Go Strategies and Tactics
Capture: The One Basic Rule of Go
The one basic rule in Go is: When a stone becomes surrounded, it is captured. By surrounding and capturing your opponent’s stones, you will be able to gain more territory on the board, which is the ultimate object of the game. If a stone is surrounded, the Chinese say it has no breaths left. Westerners prefer to say that it has no liberties.
When a stone is captured, or taken as Go players say, it is picked up off of the board and becomes the prisoner of the other player. As will be shown later, when the score is counted at the end of the game, prisoners—the stones lost—will be subtracted from their original owner’s territory.
When a stone attaches to other stones a group begins to form and becomes stronger because The group has made it harder to be surrounded. Now the number of liberties—spaces around the group perimeter—is six instead of four.
When a stone or group has only one liberty it is in atari. This is a Japanese word that means a stone or group can be taken on the next move. (Japanese terms and rules are used in Western Go because they introduced the game and promoted it.) Saying “atari” is similar to announcing “check” in chess. It is polite in beginners’ games to warn of an impending capture, but it is usually not done in competitive situations.

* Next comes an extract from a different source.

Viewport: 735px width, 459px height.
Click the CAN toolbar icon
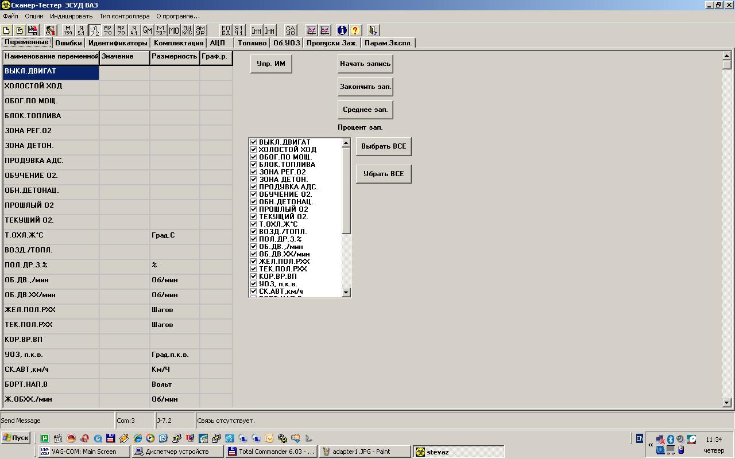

Look at the situation of an inside liberty carefully. It appears that in playing inside, the played stone would have no liberties, but it is placed on the active player’s turn. Go is very logical, so the active can take before the surrounded player can.
As you will see when you play your first few games, the characteristics of the sides and corners will create some very interesting situations.
Middle Eyes
Loosely defined, eyes are empty spaces surrounded by stones. This concept will become clearer as the professional game progresses.
You will find you need to think of full-board strategies involving not only the stones that are already on the board, but also empty areas where there are no stones. You will then see why you usually can’t win everything on the board, and how the role of artful sacrifice is so important in Go and so absent in the capture game. Go is called the “supreme game of harmony and balance” because you must “give” to “get.”
Double Atari
You can put a stone into atari when you make a move that leaves it with only one liberty. A double atari results when you put two stones into atari with one move.
Clever Moves
Clever moves that are not obvious are called tesuji in Japanese.
The best moves in Go are those with more than one meaning.
Of the three main stages in a game of Go, there is no doubt that the middle game is the most exciting. This is where most of the action of a game occurs: groups are attacked, defended or captured; potential territories are made, invaded or erased; game deciding, nerve-wracking ko fights and kill-or-be-killed capturing races take place....
Surrounding empty spaces in the right way can in fact prevent the resulting groups of stones from being captured.
Black is traditionally the weaker player and always plays first, except in handicap Go. However, if the players are evenly matched, Black gives up what is called komi for going first. In professional games, this is 6 1/2 points. The half point means that there will be no ties, at least under ordinary circumstances.
The simple concept of living with two eyes and then being able to acquire territory is what makes the game of Go so intriguing and so complex. This is why professionals say that if you are going to “study” Go, solving life-and-death problems is the most beneficial for improvement. To satisfy that urge, there are hundreds of books with thousands of problems that can be studied for years. However, it is not recommended that you take that approach until much later in your Go career. The best thing at the moment is just to be aware of how the idea of surrounding stones and empty space leads to eyes and living groups, and ultimately territory.
Sente and Gote
To put things simply, sente is when you are on the offensive and gote is when you are on the defensive. Sente is when you have the initiative—your opponent feels he or she must answer your move. Gote is when there is no response to your move and a play is made on another part of the board. If the surrounding principle creates the “body” of Go, then the ebbing and flowing of sente and gote is like its heartbeat.
Ko Threats
Ko is taken from a Buddhist word for “eternity” because it is something that could go on for a long time. In the hand talk of Go (as in life), every move must have a unique meaning. If ko could go on forever, nothing would happen—there would be no change. So, because a board position cannot be repeated, a move somewhere else must be made before taking back the ko.
Ideally, a ko threat is a move that threatens to take something bigger than whatever is at stake in the ko. It will cause the opponent to answer, at which point the ko can then be taken back because the board has changed from the original position. This back-and-forth process sometimes goes on for many moves, and the values of the countermoves decrease to the size of the ko, at which point one or the other player fills the ko.
Seki
Think of seki as something like an area of calm on the Go board, where nothing can happen—where there is no “energy” left to play. Because of the surrounding principle, it is where neither player wants to make a move since it would put one into self-atari.